Kleisli aka ReaderT is from practical point of view #2 (and as I show later #3) - dependency injection of one the same component into several functions. If I have:
val makeDB: Config => IO[Database] val makeHttp: Config => IO[HttpClient] val makeCache: Config => IO[RedisClient]
then I could combine things as a monad this way:
def program(config: Config) = for { db <- makeDB(config) http <- makeHttp(config) cache <- makeCache(config) ... } yield someResult
but passing things manually would be annoying. So instead we could make that Config =>
part of the type and do our monadic composition without it.
val program: Kleisli[IO, Config, Result] = for { db <- Kleisli(makeDB) http <- Kleisli(makeHttp) cache <- Kliesli(makeCache) ... } yield someResult
If all of my functions were Kleisli in the first place, then I would be able to skip that Kleisli(...)
part of the for comprehension.
val program: Kleisli[IO, Config, Result] = for { db <- makeDB http <- makeHttp cache <- makeCache ... } yield someResult
And here comes another reason why this might be popular: tagless final and MTL. You could define that your function somehow uses Config
to run and make it its contract, but without specifying how and what kind of F[_]
you exactly have:
import cats.Monad import cats.mtl.ApplicativeAsk // implementations will summon implicit ApplicativeAsk[F, Config] // and Monad[F] to extract Config and use it to build a result // in a for comprehension def makeDB[F[_]: Monad: ApplicativeAsk[*, Config]]: F[Database] def makeHttp[F[_]: Monad: ApplicativeAsk[*, Config]]: F[HttpClient] def makeCache[F[_]: Monad: ApplicativeAsk[*, Config]]: F[RedisClient] def program[F[_]: Monad: ApplicativeAsk[*, Config]]: F[Result] = for { db <- makeDB http <- makeHttp cache <- makeCache ... } yield result
If you define type F[A] = Kleisli[IO, Cache, A]
and provide necessary implicits (here: Monad[Kleisli[IO, Cache, *]]
and ApplicativeAsk[Kleisli[IO, Cache, *], Cache]
) you will be able to run this program the same way as the previous example with Kleisli.
BUT, you could switch cats.effect.IO
to monix.eval.Task
. You combine several monad transformers e.g. ReaderT
and StateT
and EitherT
. Or 2 different Kleisli
/ReaderT
to inject 2 different dependencies. And because Kleisli
/ReaderT
is "just simple type" that you can compose with other monads, you can stack things together to your needs. With tagless final and MTL, you can separate the declarative requirement of your program where you write down what each component needs to work (and then be able to use with extension methods), from the part where you define the actual type which will be used, and which you can build from smaller, simpler building blocks.

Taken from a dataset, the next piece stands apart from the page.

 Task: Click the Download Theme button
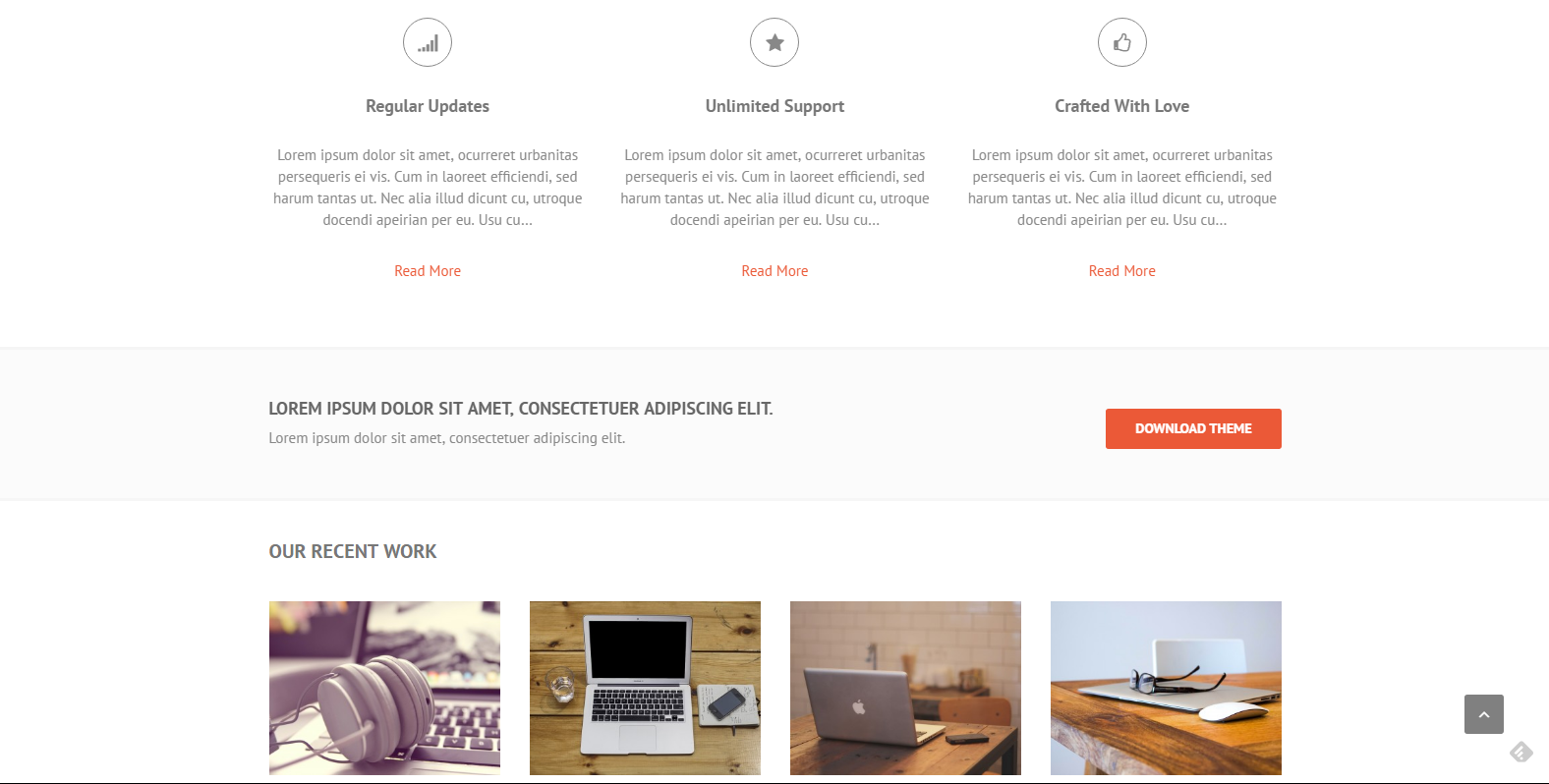1193,428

As far as I can tell this simplicity and composability is why many people use Kleisli.
That said, there are alternative approaches to designing solutions in such cases (e.g. ZIO defines itself in such a way that monad transformers should not be required) while many people simply write their code the way that wouldn't make them require anything monad transformer-like.
As for your concern about category theory Kleisli is
one of two extremal solutions to the question "Does every monad arise from an adjunction?"
however I wouldn't be able to point at many programmers who use it daily and bother with this motivation at all. At least I don't know personally anyone who treats this as anything else than "occasionally useful utility".